2. It doesn't really matter what k-ratios we actually end up with.  The more important question is: can we obtain the same k-ratios (within statistics) on all spectrometers on our instruments, and again, can we obtain the same k-ratios (again, within statistics), compared to other instruments?

3. Maybe we will (likely) discover that on some matrix systems we will do rather better than expected, and on other systems do worse than expected?  Let's perform the experiment!

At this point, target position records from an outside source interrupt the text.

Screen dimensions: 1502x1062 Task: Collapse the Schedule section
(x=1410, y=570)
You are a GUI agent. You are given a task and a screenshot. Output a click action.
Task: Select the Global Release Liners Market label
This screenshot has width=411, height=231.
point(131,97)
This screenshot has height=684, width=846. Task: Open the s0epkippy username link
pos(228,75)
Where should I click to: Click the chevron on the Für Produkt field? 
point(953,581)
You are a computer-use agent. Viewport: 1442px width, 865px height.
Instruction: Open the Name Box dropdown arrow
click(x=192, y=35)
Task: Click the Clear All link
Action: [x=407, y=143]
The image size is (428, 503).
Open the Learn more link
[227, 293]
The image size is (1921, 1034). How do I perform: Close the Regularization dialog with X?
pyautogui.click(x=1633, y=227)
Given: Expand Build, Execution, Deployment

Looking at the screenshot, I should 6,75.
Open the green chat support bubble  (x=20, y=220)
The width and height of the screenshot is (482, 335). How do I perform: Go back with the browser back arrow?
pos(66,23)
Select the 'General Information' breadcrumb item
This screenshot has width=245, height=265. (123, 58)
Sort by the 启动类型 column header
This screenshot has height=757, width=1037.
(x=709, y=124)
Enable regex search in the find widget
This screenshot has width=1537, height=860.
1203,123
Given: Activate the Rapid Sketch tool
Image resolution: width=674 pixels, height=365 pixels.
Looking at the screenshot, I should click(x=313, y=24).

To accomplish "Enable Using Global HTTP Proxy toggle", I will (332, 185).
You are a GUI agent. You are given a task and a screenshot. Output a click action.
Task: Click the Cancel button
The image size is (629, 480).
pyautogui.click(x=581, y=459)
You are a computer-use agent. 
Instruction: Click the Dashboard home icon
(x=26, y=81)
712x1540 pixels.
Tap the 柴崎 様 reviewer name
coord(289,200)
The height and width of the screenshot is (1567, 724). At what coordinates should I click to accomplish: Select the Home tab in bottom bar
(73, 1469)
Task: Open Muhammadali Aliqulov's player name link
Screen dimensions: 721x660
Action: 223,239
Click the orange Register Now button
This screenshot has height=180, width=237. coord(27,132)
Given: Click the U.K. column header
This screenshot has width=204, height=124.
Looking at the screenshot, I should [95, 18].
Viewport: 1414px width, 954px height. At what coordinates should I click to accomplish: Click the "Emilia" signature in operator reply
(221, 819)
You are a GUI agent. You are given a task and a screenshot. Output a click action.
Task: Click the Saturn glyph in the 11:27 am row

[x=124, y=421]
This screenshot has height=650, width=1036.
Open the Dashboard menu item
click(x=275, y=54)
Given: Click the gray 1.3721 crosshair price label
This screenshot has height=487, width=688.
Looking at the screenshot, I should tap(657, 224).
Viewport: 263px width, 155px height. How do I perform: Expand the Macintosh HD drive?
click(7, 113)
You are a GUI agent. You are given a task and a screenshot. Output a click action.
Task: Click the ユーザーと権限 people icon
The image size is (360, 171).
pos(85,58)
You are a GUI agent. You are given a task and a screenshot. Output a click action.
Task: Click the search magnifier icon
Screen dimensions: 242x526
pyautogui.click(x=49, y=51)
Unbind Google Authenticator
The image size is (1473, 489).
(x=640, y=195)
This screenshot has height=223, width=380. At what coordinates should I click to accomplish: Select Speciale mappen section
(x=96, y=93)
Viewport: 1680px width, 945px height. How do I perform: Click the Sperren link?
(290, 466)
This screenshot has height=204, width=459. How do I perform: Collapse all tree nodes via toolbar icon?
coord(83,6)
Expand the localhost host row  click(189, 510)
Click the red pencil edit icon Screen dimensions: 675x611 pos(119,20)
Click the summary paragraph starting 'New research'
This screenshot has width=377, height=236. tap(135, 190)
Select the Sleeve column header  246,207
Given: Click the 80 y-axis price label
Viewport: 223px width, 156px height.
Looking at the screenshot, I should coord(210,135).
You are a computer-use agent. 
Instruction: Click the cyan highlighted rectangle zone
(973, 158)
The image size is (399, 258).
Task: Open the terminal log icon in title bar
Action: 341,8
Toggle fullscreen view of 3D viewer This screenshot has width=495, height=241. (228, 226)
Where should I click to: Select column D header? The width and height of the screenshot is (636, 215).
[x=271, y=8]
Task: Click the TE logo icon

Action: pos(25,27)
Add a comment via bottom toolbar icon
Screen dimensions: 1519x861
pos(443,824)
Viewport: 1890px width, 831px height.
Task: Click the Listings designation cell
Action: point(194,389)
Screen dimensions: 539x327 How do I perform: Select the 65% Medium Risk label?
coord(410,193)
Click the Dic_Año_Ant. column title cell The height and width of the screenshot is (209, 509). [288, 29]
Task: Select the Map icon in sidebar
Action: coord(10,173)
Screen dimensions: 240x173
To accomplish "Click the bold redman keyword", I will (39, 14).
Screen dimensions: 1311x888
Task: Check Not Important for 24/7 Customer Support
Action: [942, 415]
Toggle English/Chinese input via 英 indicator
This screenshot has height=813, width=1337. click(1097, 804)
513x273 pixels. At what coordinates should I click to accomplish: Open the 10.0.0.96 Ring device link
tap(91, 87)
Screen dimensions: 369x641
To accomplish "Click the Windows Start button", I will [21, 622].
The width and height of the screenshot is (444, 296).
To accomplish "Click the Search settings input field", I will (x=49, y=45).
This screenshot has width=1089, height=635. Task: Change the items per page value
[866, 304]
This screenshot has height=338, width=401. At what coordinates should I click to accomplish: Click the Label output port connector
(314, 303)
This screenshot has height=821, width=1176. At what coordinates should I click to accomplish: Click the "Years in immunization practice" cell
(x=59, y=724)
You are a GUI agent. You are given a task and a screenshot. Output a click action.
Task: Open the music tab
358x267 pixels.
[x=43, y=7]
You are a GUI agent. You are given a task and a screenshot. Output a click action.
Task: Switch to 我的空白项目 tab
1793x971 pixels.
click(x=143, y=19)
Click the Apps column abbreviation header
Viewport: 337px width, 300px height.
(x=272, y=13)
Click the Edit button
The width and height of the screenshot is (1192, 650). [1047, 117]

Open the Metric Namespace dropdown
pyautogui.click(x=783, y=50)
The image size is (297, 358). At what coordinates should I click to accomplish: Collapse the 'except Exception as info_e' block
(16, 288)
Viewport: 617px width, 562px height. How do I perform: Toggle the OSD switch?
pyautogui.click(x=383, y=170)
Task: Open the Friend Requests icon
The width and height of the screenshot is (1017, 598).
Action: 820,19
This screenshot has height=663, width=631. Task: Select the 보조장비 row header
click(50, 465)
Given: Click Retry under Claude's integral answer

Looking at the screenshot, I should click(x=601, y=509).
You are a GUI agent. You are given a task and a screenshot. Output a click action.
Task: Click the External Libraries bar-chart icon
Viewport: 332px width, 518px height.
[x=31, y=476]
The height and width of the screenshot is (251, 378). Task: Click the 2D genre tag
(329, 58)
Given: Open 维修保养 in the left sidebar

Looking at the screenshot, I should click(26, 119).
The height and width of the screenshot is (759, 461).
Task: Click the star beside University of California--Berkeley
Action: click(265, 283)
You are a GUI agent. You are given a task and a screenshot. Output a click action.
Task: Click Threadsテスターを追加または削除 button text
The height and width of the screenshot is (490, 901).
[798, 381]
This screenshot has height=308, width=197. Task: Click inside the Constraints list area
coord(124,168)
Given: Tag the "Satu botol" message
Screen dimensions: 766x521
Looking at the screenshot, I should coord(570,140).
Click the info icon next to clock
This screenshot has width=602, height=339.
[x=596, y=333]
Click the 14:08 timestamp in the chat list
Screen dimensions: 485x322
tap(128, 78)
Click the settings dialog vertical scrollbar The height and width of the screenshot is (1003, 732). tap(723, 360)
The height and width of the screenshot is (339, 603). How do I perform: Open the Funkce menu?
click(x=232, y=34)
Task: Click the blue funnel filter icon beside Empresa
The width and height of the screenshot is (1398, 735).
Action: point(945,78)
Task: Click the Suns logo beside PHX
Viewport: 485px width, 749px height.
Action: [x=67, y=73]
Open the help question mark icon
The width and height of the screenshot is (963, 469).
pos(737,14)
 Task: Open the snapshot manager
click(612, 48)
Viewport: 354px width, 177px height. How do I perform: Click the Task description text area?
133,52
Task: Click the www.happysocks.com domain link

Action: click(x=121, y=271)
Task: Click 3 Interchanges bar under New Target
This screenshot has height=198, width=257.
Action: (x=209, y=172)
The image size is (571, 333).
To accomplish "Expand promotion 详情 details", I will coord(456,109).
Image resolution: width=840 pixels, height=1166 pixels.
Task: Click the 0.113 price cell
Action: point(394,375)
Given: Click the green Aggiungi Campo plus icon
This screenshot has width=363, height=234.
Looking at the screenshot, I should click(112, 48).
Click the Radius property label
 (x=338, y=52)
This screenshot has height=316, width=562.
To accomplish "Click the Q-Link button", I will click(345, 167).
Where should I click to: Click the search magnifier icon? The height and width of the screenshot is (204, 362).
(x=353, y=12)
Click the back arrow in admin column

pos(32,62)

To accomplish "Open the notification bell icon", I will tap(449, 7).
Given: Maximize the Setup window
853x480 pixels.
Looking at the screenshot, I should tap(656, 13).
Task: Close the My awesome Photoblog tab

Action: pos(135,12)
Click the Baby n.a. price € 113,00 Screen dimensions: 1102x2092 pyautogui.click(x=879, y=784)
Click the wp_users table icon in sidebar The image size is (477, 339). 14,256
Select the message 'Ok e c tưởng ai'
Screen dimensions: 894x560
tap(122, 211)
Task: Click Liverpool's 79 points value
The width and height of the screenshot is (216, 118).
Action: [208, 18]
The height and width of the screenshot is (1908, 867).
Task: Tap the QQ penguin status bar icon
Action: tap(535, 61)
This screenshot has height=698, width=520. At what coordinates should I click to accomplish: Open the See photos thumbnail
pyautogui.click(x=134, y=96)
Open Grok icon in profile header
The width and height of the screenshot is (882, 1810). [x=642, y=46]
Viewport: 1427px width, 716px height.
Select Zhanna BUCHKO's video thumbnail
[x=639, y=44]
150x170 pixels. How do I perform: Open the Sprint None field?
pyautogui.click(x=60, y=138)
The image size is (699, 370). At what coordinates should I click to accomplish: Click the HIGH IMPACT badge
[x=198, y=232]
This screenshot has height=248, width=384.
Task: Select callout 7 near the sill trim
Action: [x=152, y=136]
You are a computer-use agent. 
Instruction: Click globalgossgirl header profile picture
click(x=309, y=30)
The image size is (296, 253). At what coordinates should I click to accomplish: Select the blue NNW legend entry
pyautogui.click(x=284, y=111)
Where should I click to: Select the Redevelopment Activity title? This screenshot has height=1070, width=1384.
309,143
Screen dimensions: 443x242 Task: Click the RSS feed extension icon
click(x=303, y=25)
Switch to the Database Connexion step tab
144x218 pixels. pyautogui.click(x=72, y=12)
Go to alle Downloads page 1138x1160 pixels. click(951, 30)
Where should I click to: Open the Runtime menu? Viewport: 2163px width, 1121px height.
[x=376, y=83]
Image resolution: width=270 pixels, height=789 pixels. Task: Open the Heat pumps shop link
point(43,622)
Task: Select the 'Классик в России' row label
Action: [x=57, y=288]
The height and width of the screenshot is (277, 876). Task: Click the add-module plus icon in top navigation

So, we've already seen some examples of the accuracy for this MgO-Al2O3-MgAl2O4 system here:

https://smf.probesoftware.com/index.php?topic=1466.msg11076#msg11076

But let's look a bit more systematically at the quant results by exporting the calculated compositions for all the beam current measurements from 5 to 120 nA using the CalcZAF "Standard format" export using this menu in Probe for EPMA:



This export format exports the k-ratios and also the "published" value, so we can perform quantitative analyses using different matrix correction models (and different MAC values).  This format is somewhat similar to the "binary" k-ratio format utilized by Pouchou and Bastin to tune their PAP and XPP phi-rho-z models, but the CalcZAF "standard" format allows one to look at results for materials with three or more elements. Examples of both formats are provided with the CalcZAF/Standard open source application.  See here for more details:

https://smf.probesoftware.com/index.php?topic=1256.0

These binary k-ratio databases were also utilized by myself, Philippe Pinard and Hendrix Demers for our 2019 paper on using non-linear alpha factors to perform fast quant analyses using k-ratios generated from Penepma Monte Carlo calculations:

https://epmalab.uoregon.edu/publ/high_speed_matrix_corrections_for_quantitative_xray_microanalysis_based_on_monte_carlo_simulated_kratio_intensities.pdf

Anywho, once this k-ratio data is exported from Probe for EPMA, we can import it into CalcZAF using this menu:



The output we obtain calculates the composition and relative errors from the "published values, and also calculates an average and standard deviation as seen here for Mg Ka and Al Ka:

Using the Armstrong phi-rho-z we obtain:

"Mg Average"                    .985950
"Mg StdDev"                     .009610

"Mg Minimum"                    .971185
"Mg Maximum"                    1.00052
"Al Average"                    .991880
"Al StdDev"                     .006217
"Al Minimum"                    .985132
"Al Maximum"                    1.00262

Using PAP we obtain:

"Mg Average"                    .987174
"Mg StdDev"                     .009548

"Mg Minimum"                    .972463
"Mg Maximum"                    1.00157
"Al Average"                    1.00198
"Al StdDev"                     .006207
"Al Minimum"                    .995280
"Al Maximum"                    1.01274

So around 1% relative accuracy and sub percent precision using the MgO and Al2O3 as primary standards and MgAl2O4 as a secondary standard measured at beam currents from 5 to 120 nA!

Using the logarithmic dead time correction expression of course.   :D
The only stupid question is the one not asked!